Source document →
---------------
Rasa Run Behaving Differently Than Rasa Shell

First, I ran rasa train to obtain my model: models/20200804-025637.tar.gz.

When I run rasa shell -m models/20200804-025637.tar.gz or rasa x, my bot performance is as expected. However, if I deploy Rasa to a server via rasa run -m models/20200804-025637.tar.gz --enable-api, the performance is not as expected — it’s much worse than its interaction with shell. Here is my code to interact (mimicking the shell interaction) via Rasa’s HTTP API:

conversation_id = input("Conversation ID: ")
url = f"my-server:5005/conversations/{conversation_id}/"
messages_url = url + "messages"
predict_url = url + "predict"

while True:
    message = input("Input: ") 
    payload = {
                "text": message,
                "sender": "user",
    messages_response = requests.post(messages_url, json=payload)
    if messages_response.status_code != 200:
        raise Exception('Networking error.')

    predict_response = requests.post(predict_url)
    predict_data = json.loads(predict_response.text)

    print (predict_data["scores"][0]["action"])

It seems like the NLU performance is as expected; however, the Core and its predicted next action does not seem to follow. What am I missing?

Bumping this… I am seriously stuck on this :frowning:

Do you happen to have a model server already running or an earlier model in a cloud server? By default the run command will go through these in order, which I don’t believe is the case for rasa shell:

  1. Fetch the model from a server (see Fetching Models from a Server), or
  2. Fetch the model from a remote storage (see Cloud Storage).
  3. Load the model specified via -m from your local storage system

(Edit to clarify: you’ll only get to option 3, even if you specified a model with the -m flag, if both 1 & 2 don’t exist)
---------------
Dataset content →
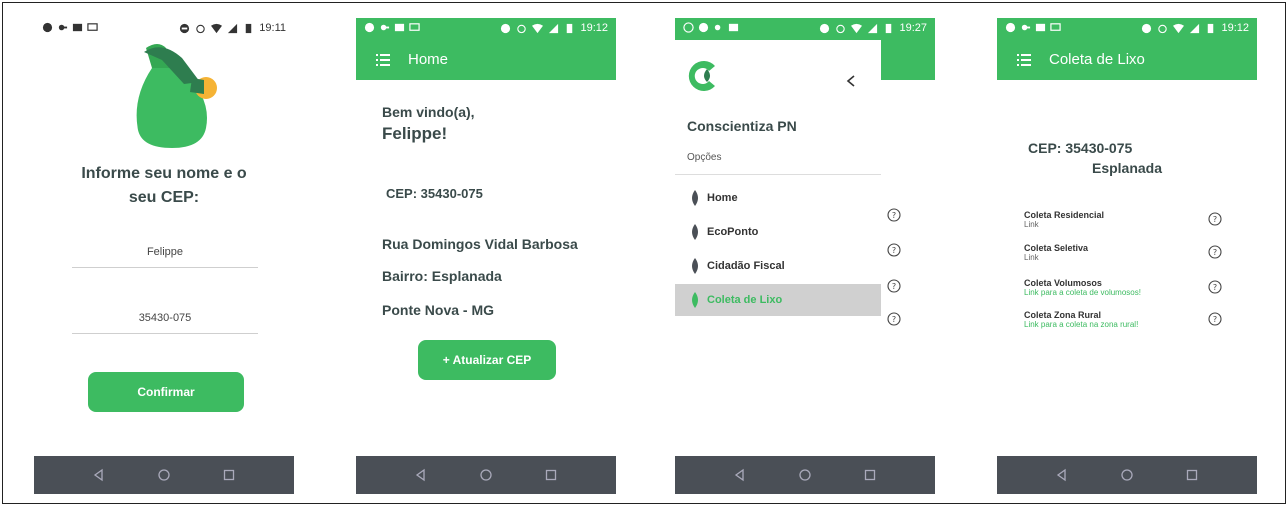  I want to click on confirm-button: Confirmar, so click(166, 392).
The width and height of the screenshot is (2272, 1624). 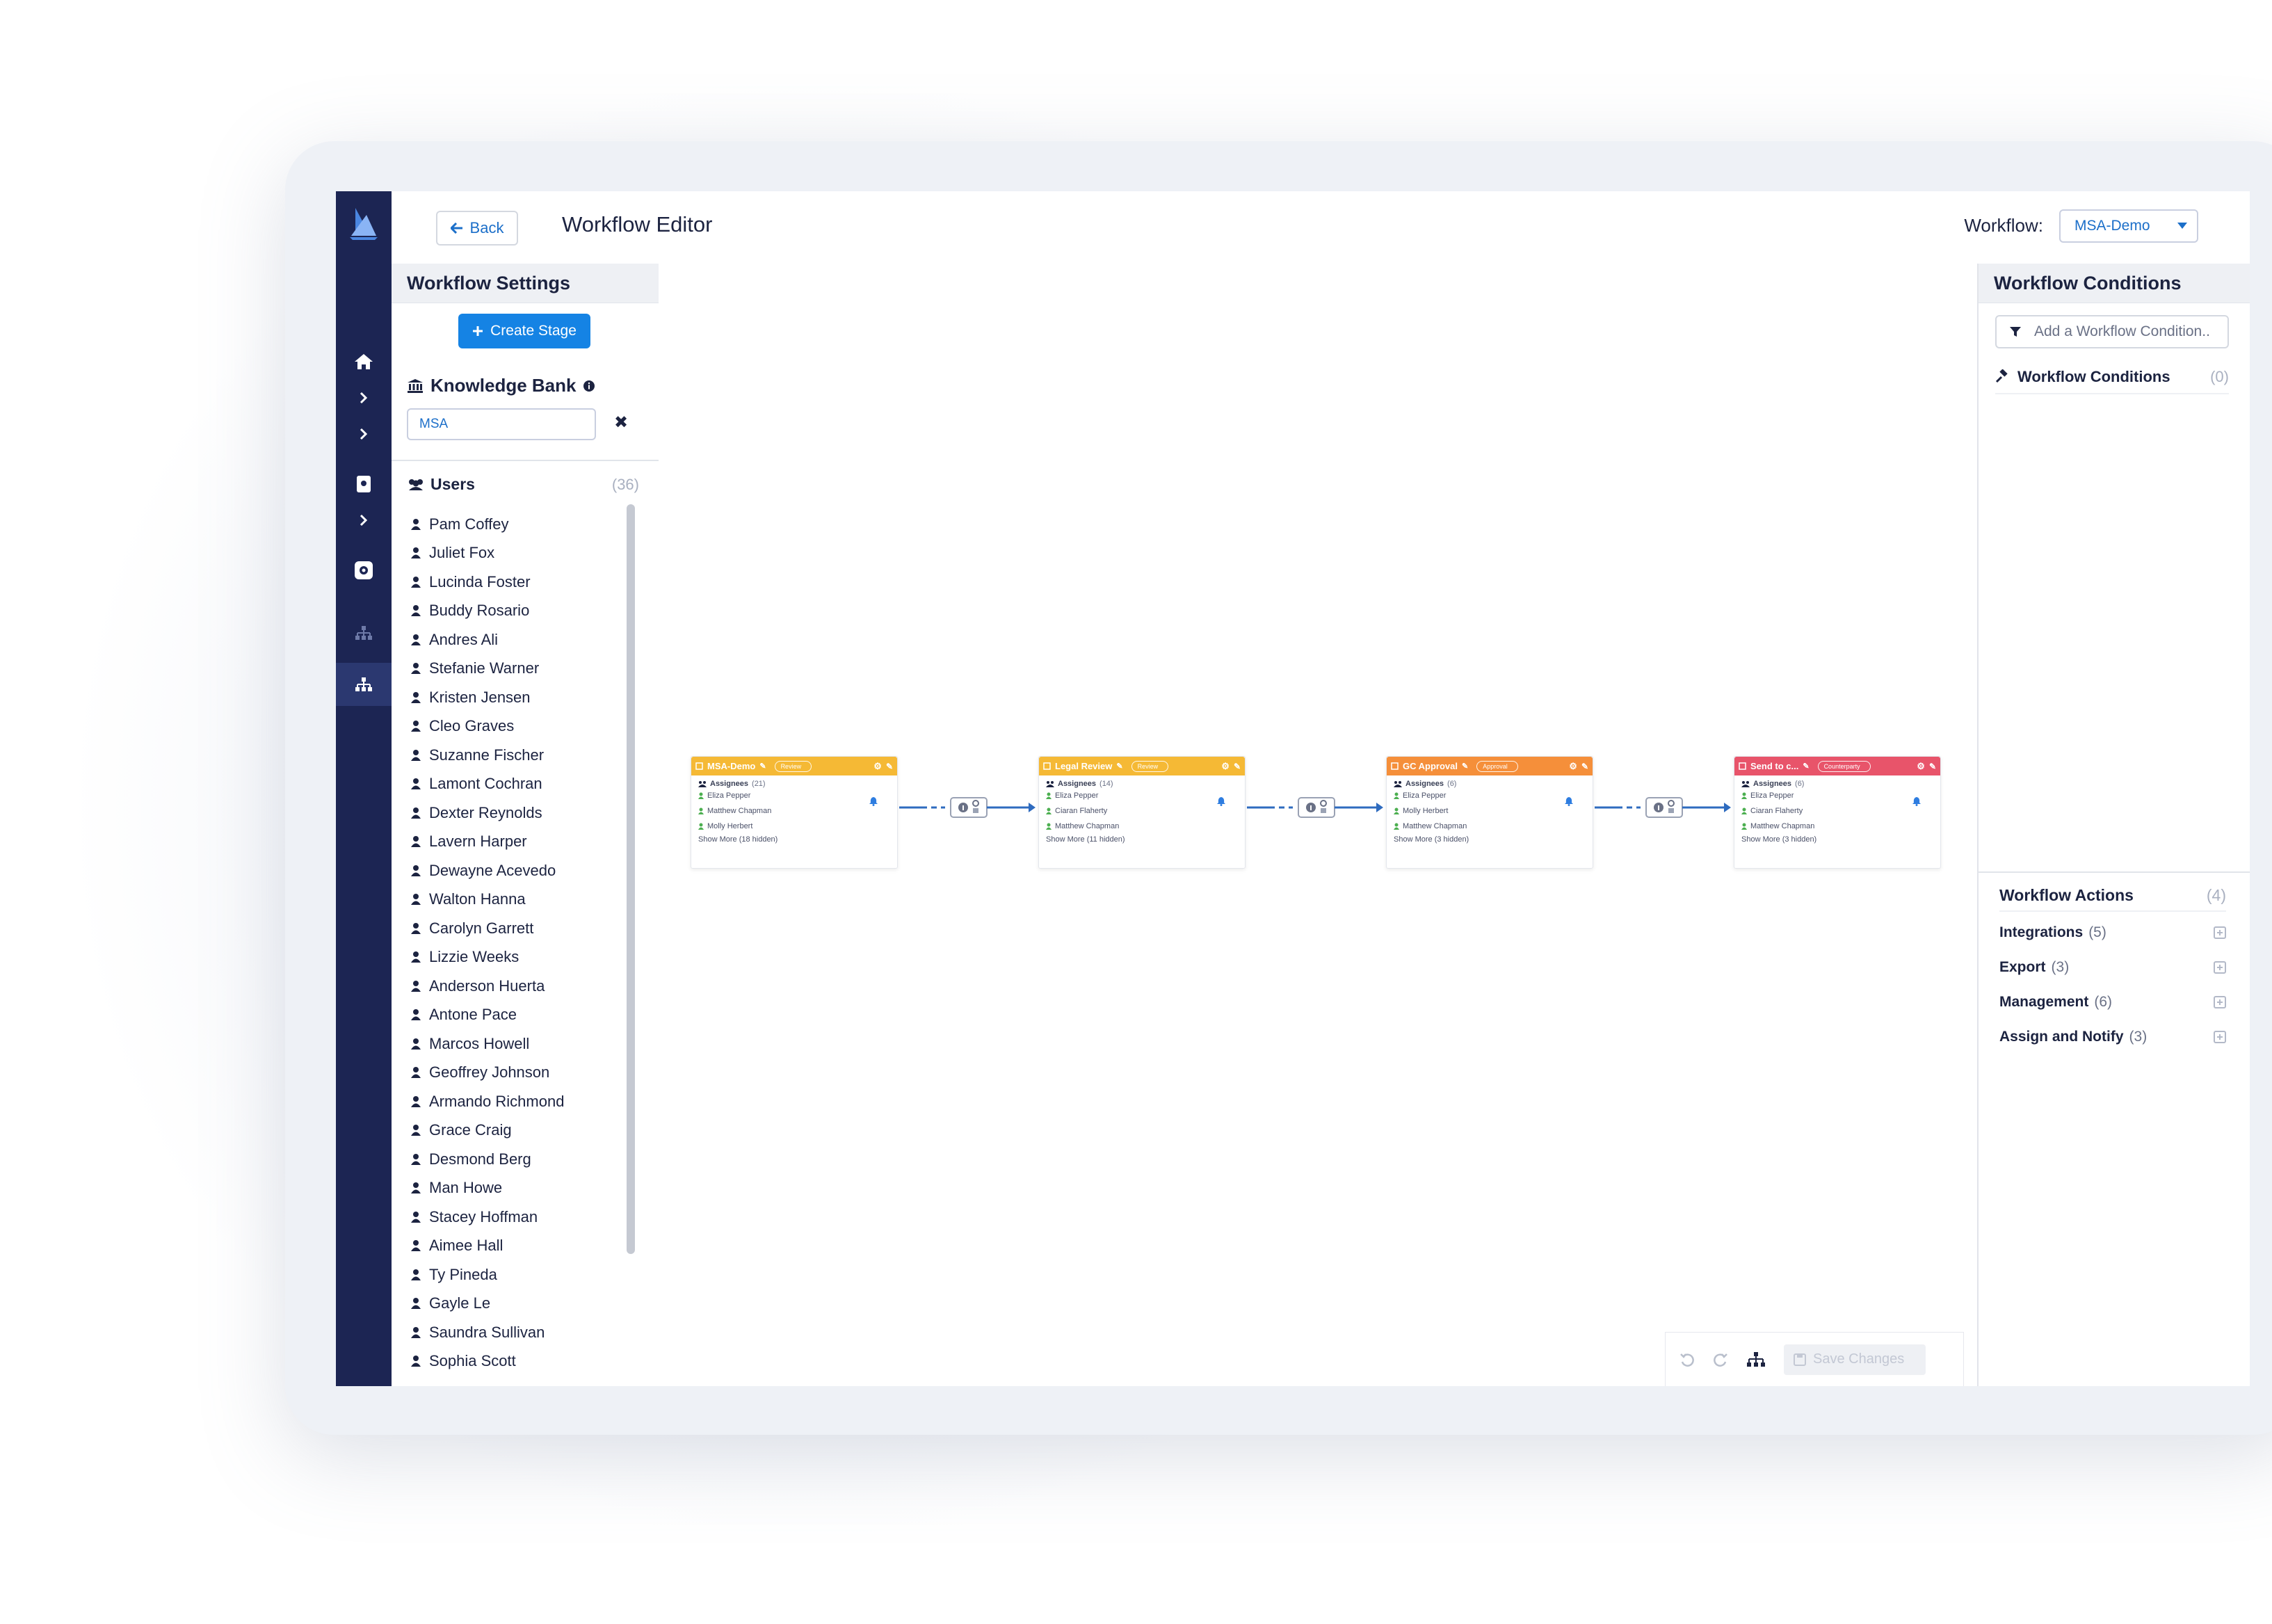 I want to click on stage-header: GC Approval ✎ Approval ⚙ ✎, so click(x=1490, y=766).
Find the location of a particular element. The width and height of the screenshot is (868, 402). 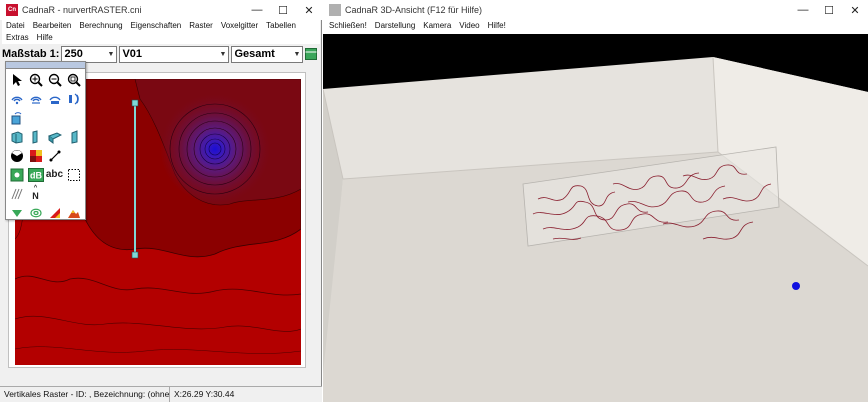

line-source-icon is located at coordinates (36, 98).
---------------
What you need to do → Based on the reply in the Rasa thread, explain in one to three sentences why rasa run might not use the model passed with -m. The lines after the Rasa thread are not needed.

Task response → By default, rasa run first tries to fetch a model from a server and then from remote storage. It loads the model specified via -m from local storage only if neither of those exists. An earlier model on a model server or in a cloud server would therefore be used instead of the one given with -m.